## [How to complete this task]
Reproduce every record precisely, leaving no line out.

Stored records
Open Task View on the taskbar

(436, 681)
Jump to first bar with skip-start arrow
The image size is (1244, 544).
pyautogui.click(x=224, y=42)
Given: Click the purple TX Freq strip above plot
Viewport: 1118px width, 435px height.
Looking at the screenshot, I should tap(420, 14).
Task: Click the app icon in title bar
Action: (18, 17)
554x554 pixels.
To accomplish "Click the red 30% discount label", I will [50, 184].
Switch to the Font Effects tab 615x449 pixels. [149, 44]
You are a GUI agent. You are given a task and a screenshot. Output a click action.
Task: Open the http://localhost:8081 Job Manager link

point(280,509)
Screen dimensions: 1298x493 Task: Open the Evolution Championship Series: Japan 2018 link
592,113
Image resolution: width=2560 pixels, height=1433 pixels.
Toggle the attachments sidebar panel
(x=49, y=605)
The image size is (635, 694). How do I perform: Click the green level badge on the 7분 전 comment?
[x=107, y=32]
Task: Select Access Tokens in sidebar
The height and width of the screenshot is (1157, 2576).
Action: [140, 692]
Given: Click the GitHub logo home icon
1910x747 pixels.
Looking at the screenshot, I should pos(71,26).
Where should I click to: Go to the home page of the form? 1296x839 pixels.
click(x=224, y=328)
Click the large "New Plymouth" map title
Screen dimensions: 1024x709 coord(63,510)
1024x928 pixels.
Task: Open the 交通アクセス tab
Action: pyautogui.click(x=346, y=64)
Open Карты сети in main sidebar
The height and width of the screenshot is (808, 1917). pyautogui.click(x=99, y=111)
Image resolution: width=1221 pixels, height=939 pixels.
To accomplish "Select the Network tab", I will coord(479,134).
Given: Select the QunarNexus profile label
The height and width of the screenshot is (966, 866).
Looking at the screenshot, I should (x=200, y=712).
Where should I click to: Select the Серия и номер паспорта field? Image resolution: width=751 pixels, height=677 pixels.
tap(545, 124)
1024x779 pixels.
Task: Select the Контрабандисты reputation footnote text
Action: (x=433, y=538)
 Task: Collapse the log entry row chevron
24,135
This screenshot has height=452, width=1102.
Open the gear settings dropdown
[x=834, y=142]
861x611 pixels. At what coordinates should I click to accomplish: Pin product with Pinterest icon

## [Solution for this problem]
Open Task View on the taskbar

(436, 681)
Jump to first bar with skip-start arrow
The image size is (1244, 544).
pyautogui.click(x=224, y=42)
Given: Click the purple TX Freq strip above plot
Viewport: 1118px width, 435px height.
Looking at the screenshot, I should tap(420, 14).
Task: Click the app icon in title bar
Action: (18, 17)
554x554 pixels.
To accomplish "Click the red 30% discount label", I will [50, 184].
Switch to the Font Effects tab 615x449 pixels. [149, 44]
You are a GUI agent. You are given a task and a screenshot. Output a click action.
Task: Open the http://localhost:8081 Job Manager link

point(280,509)
Screen dimensions: 1298x493 Task: Open the Evolution Championship Series: Japan 2018 link
592,113
Image resolution: width=2560 pixels, height=1433 pixels.
Toggle the attachments sidebar panel
(x=49, y=605)
The image size is (635, 694). How do I perform: Click the green level badge on the 7분 전 comment?
[x=107, y=32]
Task: Select Access Tokens in sidebar
The height and width of the screenshot is (1157, 2576).
Action: [140, 692]
Given: Click the GitHub logo home icon
1910x747 pixels.
Looking at the screenshot, I should pos(71,26).
Where should I click to: Go to the home page of the form? 1296x839 pixels.
click(x=224, y=328)
Click the large "New Plymouth" map title
Screen dimensions: 1024x709 coord(63,510)
1024x928 pixels.
Task: Open the 交通アクセス tab
Action: pyautogui.click(x=346, y=64)
Open Карты сети in main sidebar
The height and width of the screenshot is (808, 1917). pyautogui.click(x=99, y=111)
Image resolution: width=1221 pixels, height=939 pixels.
To accomplish "Select the Network tab", I will coord(479,134).
Given: Select the QunarNexus profile label
The height and width of the screenshot is (966, 866).
Looking at the screenshot, I should (x=200, y=712).
Where should I click to: Select the Серия и номер паспорта field? Image resolution: width=751 pixels, height=677 pixels.
tap(545, 124)
1024x779 pixels.
Task: Select the Контрабандисты reputation footnote text
Action: (x=433, y=538)
 Task: Collapse the log entry row chevron
24,135
This screenshot has height=452, width=1102.
Open the gear settings dropdown
[x=834, y=142]
861x611 pixels. At what coordinates should I click to accomplish: Pin product with Pinterest icon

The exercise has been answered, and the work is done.